2020 has been a year for the history books; from Kobe Bryant’s death in January to President Trump recently contracting and overcoming the Coronavirus, 2020 has been an endless news cycle. Yet, there is one news story that has not received much attention – the ongoing war in Nagorno-Karabakh, a disputed enclave region that territorially falls under Azerbaijan’s control, but is ethnically controlled by Armenians. The Caucuses, a historically volatile and bellicose region, is now witnessing another war, this time due to Azerbaijan’s launched air and artillery attack early Sunday, September 27th.

But there is also a unique twist in this conflict that makes it markedly different from previous skirmishes; the Turkish government is actively involved, and they are supporting Azerbaijan.

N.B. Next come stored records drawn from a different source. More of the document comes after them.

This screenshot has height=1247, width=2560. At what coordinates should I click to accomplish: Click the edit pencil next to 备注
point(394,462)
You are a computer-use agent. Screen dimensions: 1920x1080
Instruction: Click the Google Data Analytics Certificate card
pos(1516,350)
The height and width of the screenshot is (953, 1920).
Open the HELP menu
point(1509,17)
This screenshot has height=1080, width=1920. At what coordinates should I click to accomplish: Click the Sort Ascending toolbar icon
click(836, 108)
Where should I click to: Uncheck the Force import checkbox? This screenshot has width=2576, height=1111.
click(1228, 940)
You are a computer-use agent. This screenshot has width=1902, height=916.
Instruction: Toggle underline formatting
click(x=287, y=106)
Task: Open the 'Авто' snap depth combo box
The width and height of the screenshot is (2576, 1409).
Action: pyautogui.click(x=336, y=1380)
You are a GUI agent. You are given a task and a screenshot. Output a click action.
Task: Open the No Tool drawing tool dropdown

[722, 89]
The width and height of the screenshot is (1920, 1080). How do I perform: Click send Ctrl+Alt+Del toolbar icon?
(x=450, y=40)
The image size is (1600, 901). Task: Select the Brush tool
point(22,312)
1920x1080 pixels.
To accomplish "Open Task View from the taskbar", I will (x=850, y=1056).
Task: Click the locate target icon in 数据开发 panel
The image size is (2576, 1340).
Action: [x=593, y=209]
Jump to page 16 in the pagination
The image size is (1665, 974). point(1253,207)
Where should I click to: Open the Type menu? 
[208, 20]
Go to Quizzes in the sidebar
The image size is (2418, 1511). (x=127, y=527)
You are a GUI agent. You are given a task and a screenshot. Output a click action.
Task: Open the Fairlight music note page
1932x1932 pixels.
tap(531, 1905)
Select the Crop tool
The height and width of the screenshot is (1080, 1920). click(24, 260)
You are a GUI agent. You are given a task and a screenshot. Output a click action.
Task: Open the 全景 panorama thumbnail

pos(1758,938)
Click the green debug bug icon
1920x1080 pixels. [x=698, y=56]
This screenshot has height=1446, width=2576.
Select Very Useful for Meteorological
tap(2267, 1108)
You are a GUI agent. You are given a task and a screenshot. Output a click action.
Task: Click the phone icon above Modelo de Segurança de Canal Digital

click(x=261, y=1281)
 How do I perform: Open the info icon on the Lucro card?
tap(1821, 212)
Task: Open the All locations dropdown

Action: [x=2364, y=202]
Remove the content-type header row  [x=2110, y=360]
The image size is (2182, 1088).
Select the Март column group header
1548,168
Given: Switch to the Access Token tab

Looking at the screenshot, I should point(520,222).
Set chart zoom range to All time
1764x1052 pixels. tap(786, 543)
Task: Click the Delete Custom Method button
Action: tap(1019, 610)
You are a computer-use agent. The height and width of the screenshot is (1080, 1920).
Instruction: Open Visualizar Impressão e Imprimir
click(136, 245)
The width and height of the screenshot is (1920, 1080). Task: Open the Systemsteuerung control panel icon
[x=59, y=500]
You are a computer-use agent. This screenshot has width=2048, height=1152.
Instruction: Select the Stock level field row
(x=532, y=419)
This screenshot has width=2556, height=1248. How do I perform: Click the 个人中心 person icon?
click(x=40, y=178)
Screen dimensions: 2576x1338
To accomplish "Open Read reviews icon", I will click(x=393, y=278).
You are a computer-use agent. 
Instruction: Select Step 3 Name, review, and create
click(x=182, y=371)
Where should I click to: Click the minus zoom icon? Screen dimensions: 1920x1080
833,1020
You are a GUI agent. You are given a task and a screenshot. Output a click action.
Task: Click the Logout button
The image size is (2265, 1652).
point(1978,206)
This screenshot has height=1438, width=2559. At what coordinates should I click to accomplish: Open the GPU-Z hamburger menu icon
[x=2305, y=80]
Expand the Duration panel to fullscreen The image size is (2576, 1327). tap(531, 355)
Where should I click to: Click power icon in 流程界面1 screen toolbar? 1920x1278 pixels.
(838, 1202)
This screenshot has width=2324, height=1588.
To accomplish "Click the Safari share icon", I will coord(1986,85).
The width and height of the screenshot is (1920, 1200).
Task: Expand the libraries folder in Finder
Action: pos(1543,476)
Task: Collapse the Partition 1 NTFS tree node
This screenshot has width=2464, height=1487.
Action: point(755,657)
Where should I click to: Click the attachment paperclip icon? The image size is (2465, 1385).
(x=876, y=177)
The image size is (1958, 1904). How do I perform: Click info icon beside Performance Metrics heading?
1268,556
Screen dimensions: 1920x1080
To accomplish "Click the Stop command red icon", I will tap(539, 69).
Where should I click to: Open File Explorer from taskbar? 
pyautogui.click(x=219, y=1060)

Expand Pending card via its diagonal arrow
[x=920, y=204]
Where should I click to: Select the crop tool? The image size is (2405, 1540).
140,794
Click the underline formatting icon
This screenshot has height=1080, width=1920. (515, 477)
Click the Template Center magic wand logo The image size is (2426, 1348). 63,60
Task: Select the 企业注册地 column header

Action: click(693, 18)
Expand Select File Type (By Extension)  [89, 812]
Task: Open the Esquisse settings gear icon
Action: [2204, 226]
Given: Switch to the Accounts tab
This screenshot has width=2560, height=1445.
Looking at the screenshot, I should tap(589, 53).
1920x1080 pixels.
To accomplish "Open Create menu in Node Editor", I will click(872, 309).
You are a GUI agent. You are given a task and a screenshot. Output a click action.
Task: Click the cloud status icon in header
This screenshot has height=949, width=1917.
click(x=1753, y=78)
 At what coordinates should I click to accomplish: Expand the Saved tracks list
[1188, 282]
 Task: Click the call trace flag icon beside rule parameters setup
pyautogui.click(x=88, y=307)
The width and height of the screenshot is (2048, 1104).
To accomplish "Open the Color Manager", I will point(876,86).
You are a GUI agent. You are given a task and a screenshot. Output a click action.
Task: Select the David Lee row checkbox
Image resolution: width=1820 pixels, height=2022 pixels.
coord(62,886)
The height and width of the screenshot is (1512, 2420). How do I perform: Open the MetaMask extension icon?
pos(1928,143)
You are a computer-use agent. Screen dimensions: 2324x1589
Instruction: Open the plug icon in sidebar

Turkey views Azerbaijan as a “younger brother” nation, based on their similar Turkic linguistic and cultural ties, and has publicly expressed support for them in the ongoing conflict. However, it is not just public support—but covert support as well—through the active use and recruitment of mercenaries. Strikingly, as early as August 29th, nearly one month prior to the attack, there were reports that Turkey began to transfer the first batch of Syrian mercenaries in the north of the country to Azerbaijan.

The use and recruitment of mercenaries are legally forbidden by the 1989 International Convention against the Recruitment, Use, Financing and Training of Mercenaries. According to the Convention, any individual who is not a member of any armed force that is a party to the conflict is considered a mercenary. It further stipulates that all states should consider mercenary activity an offense for which the individual in question ought to be prosecuted or, at the very least, extradited.

Many of the world’s great powers, however, never signed the treaty, largely due to their active uses today. Neither Turkey nor Armenia were a party to the ratification of the treaty, but ironically, Azerbaijan was, and it ratified the Convention on December 4th, 1997.

According to the Syrian Observatory for Human Rights, which has monitored human rights violations and death tolls throughout the war in Syria, some nearly 1,200 Syrians have been sent by Turkey to fight on behalf of Azerbaijan against Armenia. The Observatory stated that at least 72 Syrian mercenaries have been killed so far on the front lines.

Unsurprisingly, Turkey has denied the active use and funding of mercenaries. Yet live reports on the ground, from both military intelligence and the media, have proved the exact opposite. President Macron of France went even further declaring “These fighters are known, tracked and identified.”

This is not the first time Turkey has used mercenaries, however. Earlier this year, reports from U.S. Defense Department’s Inspector General emerged that Turkey deployed Syrian mercenaries in Libya. Some estimates penned the number of mercenaries at more than 3,000—and some as high as 6,000. These recent deployments have largely been in line with Turkey’s attempt to exert more regional dominance. In Turkey’s mind, and at the behest of its President Recep Tayyip Erdogan, they are attempting to cement their “rightful place in today’s changing world.” Neighbors, allies, and even rivals, such as Egypt, are growing weary of this belligerent Turkish vision. The active use of mercenaries has only further substantiated that view.

Politically, mercenaries sell plausible deniability and lethality in the shadows. Geopolitically, they serve a strategic purpose, advancing a country’s interest without having to deploy its actual army troops on-site; legally, however, their use is hazy. This legally questionable, but strategically advantageous use of mercenaries is spurred by today’s highly complex international politics. In fact, the industry is worth in excess of $100 billion and has grown exponentially since 9/11.

The international community, for all its faults and diplomatic maneuvering, must call a spade a spade and condemn the use of mercenaries by Turkey. Invoking the Convention to prosecute or extradite these mercenaries is a dire necessity, as the community’s failure to do so is putting thousands of innocent Armenians civilian lives at risk. The world is watching.